▸ Exercise instructions: Copy each line of the records that contains the word "blue".

▸ Source records:
• • • •

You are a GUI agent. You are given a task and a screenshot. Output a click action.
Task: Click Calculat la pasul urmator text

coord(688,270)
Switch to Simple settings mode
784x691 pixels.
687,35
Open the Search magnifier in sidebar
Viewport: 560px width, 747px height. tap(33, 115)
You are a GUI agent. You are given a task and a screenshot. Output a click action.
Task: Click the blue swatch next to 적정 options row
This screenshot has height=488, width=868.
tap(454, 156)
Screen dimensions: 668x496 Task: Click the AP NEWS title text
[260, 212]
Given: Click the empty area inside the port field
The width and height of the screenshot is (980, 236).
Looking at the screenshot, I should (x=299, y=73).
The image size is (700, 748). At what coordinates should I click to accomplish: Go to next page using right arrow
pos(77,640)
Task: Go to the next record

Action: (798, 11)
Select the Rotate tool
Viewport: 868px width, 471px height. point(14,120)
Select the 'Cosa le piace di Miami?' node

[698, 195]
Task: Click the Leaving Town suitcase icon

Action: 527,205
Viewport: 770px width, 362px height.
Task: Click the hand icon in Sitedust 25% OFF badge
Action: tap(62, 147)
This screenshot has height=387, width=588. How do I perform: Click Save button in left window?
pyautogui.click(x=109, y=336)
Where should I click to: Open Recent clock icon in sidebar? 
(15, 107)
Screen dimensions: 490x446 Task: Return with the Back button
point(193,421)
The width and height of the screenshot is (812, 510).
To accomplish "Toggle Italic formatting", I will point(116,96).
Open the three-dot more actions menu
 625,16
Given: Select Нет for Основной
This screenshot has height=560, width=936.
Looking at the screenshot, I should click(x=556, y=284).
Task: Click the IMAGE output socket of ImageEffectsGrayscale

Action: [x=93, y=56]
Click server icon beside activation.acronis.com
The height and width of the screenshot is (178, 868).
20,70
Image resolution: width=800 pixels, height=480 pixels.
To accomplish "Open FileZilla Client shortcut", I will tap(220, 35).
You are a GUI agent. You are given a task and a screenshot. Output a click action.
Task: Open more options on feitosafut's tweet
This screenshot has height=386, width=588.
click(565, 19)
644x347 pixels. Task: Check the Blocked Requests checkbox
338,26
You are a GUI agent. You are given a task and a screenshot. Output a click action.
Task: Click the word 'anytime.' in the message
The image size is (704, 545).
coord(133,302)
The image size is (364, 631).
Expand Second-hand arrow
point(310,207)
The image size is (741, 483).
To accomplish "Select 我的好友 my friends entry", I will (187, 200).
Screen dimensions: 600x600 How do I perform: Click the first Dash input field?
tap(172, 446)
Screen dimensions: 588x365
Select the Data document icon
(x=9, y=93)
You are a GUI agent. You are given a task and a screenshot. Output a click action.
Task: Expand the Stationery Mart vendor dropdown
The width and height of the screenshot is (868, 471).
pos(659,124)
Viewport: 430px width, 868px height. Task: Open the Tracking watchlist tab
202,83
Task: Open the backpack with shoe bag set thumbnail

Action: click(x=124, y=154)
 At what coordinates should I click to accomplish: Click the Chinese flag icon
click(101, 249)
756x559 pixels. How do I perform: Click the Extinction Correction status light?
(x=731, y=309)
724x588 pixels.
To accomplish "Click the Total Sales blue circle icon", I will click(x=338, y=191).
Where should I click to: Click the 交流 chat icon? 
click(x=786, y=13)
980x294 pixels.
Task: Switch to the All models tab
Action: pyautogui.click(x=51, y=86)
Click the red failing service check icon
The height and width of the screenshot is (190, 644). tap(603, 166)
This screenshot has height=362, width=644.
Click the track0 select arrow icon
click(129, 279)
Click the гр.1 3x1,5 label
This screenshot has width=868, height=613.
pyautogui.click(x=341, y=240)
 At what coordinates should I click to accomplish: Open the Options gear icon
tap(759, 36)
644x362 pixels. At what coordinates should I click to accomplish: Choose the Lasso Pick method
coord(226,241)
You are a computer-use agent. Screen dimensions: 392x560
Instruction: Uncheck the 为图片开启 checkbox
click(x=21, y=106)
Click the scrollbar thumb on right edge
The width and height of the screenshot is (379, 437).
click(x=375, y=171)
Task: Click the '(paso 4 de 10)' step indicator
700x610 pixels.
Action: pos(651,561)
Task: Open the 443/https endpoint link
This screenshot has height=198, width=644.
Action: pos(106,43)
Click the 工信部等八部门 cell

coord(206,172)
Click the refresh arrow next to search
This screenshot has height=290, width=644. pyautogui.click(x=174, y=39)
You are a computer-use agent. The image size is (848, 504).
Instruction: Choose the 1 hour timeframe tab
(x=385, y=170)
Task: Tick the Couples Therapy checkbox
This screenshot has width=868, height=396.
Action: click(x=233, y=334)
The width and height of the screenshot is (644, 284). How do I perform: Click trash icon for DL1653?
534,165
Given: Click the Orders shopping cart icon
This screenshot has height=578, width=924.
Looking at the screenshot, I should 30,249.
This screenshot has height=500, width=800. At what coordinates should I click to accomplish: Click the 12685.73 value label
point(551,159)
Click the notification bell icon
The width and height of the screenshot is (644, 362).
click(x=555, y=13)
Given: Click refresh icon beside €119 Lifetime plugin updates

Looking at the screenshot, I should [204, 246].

• • • •

▸ Output of the task:
Task: Click the blue swatch next to 적정 options row
To accomplish "Click the Total Sales blue circle icon", I will click(x=338, y=191).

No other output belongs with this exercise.